Given exercise 1:
In the listing, retype every line from the one containing "1440x900 pixels. Task: Click" to the one containing "This screenshot has width=1280, height=758.", including both of those lines.

It’s a huge area for discussion, and very important. And there are answers that will help.

But it might help to start with a small clarification of terms. The word ‘criticism’ comes from Latin criticus, from Greek kritikos, from kritēs ‘a judge’, from krinein ‘judge, decide’. Right from its roots, then, it possesses a different vector than the writer, in the sense that a writer writes in order to be free, to step away from judgement or restriction, to indulge and to weave and to create. The idea of ‘deciding’ or ‘judging’ only appears when one has to introduce a context. If one wants to be read, one has to go through some kind of process to match one’s writing with some sort of external criteria. There are two broad sets of these criteria: the first is to do with mechanics - are the words spelled correctly? Are they put together in a comprehensible order, with recognisable punctuation? In other words, will a reader be able to understand what is written on a technical level? This is where ‘criticism’ is initially encountered: judgement, decision, an outside person telling the writer whether or not he or she has accurately used the language. This level can be bad enough: I’ve seen people ripped to pieces in some writers’ groups for a minuscule misuse of a dash or a slightly inaccurate interpretation of a word. I’ve seen pages and pages of social media feed all about the placement of commas. And much of this, unfortunately, was underlaid by someone’s ego, some frustrated or irascible ‘expert’ demonstrating a supposed superiority over others by crushing the tiniest error underfoot.

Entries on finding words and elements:

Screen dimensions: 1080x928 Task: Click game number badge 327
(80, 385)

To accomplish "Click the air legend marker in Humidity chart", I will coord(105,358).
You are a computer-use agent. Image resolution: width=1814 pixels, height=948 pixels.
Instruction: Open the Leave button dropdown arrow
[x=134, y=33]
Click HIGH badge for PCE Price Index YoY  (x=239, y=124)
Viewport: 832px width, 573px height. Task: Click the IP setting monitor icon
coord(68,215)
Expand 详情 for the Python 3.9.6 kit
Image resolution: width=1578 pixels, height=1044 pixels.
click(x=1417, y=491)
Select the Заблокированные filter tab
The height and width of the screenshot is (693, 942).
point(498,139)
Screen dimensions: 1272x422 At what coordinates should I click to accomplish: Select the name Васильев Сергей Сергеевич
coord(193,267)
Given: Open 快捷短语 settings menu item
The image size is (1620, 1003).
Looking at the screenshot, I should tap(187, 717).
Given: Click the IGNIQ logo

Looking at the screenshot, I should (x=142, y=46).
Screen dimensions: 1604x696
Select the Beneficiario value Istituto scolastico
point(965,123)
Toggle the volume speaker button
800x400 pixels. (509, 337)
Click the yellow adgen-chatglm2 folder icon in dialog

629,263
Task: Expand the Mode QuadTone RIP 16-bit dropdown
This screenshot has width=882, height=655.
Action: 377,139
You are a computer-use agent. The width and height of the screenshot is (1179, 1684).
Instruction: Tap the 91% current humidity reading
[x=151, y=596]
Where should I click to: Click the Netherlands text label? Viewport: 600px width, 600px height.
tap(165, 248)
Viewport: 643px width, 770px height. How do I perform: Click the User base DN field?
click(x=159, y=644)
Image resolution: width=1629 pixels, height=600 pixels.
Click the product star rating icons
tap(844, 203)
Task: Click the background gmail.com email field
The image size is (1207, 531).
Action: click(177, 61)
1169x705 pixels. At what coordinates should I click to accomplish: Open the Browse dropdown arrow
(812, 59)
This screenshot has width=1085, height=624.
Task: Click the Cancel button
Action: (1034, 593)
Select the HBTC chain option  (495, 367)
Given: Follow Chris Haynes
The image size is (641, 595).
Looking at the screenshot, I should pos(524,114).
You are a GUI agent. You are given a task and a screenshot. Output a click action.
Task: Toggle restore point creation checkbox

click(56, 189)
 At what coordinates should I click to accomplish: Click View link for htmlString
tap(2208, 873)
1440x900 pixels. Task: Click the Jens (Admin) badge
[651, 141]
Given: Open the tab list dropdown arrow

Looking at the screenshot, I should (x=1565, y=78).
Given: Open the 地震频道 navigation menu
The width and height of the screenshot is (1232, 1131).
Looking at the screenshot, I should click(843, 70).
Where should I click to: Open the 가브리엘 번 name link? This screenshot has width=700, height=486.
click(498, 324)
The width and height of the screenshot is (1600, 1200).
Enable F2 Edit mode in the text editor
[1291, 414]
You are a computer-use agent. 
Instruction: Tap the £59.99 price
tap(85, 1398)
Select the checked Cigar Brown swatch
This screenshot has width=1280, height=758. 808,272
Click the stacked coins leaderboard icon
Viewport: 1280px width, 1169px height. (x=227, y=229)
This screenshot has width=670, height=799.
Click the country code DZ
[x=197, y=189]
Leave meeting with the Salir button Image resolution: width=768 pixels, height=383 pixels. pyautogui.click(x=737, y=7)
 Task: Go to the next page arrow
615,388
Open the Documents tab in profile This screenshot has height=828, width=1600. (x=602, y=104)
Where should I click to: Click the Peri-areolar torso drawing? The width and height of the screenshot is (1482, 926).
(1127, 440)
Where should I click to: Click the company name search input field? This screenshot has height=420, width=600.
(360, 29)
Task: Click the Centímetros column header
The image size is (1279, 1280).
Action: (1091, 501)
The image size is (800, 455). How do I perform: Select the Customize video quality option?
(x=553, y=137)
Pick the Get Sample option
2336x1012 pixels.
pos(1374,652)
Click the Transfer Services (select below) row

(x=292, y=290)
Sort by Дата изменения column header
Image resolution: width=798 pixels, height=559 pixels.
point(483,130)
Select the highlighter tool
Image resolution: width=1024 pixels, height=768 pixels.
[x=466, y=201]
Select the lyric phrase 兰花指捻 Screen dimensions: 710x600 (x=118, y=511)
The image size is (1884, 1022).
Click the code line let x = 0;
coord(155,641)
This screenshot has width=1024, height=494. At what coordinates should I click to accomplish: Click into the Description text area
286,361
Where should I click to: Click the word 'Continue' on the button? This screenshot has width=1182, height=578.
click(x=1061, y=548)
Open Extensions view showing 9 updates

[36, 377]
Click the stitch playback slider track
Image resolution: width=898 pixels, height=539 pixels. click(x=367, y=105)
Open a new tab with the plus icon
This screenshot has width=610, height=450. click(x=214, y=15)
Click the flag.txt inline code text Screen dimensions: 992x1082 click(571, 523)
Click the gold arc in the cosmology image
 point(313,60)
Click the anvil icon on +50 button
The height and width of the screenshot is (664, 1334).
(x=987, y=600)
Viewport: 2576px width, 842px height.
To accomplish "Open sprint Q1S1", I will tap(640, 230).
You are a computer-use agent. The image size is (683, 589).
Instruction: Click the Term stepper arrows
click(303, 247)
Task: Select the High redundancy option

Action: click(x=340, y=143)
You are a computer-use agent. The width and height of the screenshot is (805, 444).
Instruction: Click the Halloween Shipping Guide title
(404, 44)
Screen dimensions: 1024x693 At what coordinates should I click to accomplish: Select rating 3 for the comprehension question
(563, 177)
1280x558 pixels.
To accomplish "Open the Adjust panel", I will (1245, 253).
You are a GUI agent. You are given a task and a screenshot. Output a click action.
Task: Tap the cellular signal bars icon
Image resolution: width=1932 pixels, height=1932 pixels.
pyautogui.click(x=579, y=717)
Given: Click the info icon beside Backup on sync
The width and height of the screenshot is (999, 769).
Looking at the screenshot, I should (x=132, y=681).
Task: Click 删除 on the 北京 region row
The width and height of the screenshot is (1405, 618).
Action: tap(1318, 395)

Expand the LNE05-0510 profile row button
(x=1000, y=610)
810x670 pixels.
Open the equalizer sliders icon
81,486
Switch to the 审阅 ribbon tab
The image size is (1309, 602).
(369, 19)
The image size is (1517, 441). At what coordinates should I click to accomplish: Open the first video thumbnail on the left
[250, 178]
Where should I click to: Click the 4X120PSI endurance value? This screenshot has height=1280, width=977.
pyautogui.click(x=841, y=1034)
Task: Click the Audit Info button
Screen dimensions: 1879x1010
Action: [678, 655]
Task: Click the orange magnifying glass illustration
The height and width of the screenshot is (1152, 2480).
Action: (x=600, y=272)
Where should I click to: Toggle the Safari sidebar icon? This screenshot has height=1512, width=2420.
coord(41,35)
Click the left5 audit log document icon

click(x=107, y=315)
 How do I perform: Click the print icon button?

Given exercise 2:
Echo the entire passage on criticism word for word.

Task answer 1:
1440x900 pixels. Task: Click the Jens (Admin) badge
[651, 141]
Given: Open the tab list dropdown arrow

Looking at the screenshot, I should (x=1565, y=78).
Given: Open the 地震频道 navigation menu
The width and height of the screenshot is (1232, 1131).
Looking at the screenshot, I should click(843, 70).
Where should I click to: Open the 가브리엘 번 name link? This screenshot has width=700, height=486.
click(498, 324)
The width and height of the screenshot is (1600, 1200).
Enable F2 Edit mode in the text editor
[1291, 414]
You are a computer-use agent. 
Instruction: Tap the £59.99 price
tap(85, 1398)
Select the checked Cigar Brown swatch
This screenshot has width=1280, height=758. 808,272

Task answer 2:
It’s a huge area for discussion, and very important. And there are answers that will help.

But it might help to start with a small clarification of terms. The word ‘criticism’ comes from Latin criticus, from Greek kritikos, from kritēs ‘a judge’, from krinein ‘judge, decide’. Right from its roots, then, it possesses a different vector than the writer, in the sense that a writer writes in order to be free, to step away from judgement or restriction, to indulge and to weave and to create. The idea of ‘deciding’ or ‘judging’ only appears when one has to introduce a context. If one wants to be read, one has to go through some kind of process to match one’s writing with some sort of external criteria. There are two broad sets of these criteria: the first is to do with mechanics - are the words spelled correctly? Are they put together in a comprehensible order, with recognisable punctuation? In other words, will a reader be able to understand what is written on a technical level? This is where ‘criticism’ is initially encountered: judgement, decision, an outside person telling the writer whether or not he or she has accurately used the language. This level can be bad enough: I’ve seen people ripped to pieces in some writers’ groups for a minuscule misuse of a dash or a slightly inaccurate interpretation of a word. I’ve seen pages and pages of social media feed all about the placement of commas. And much of this, unfortunately, was underlaid by someone’s ego, some frustrated or irascible ‘expert’ demonstrating a supposed superiority over others by crushing the tiniest error underfoot.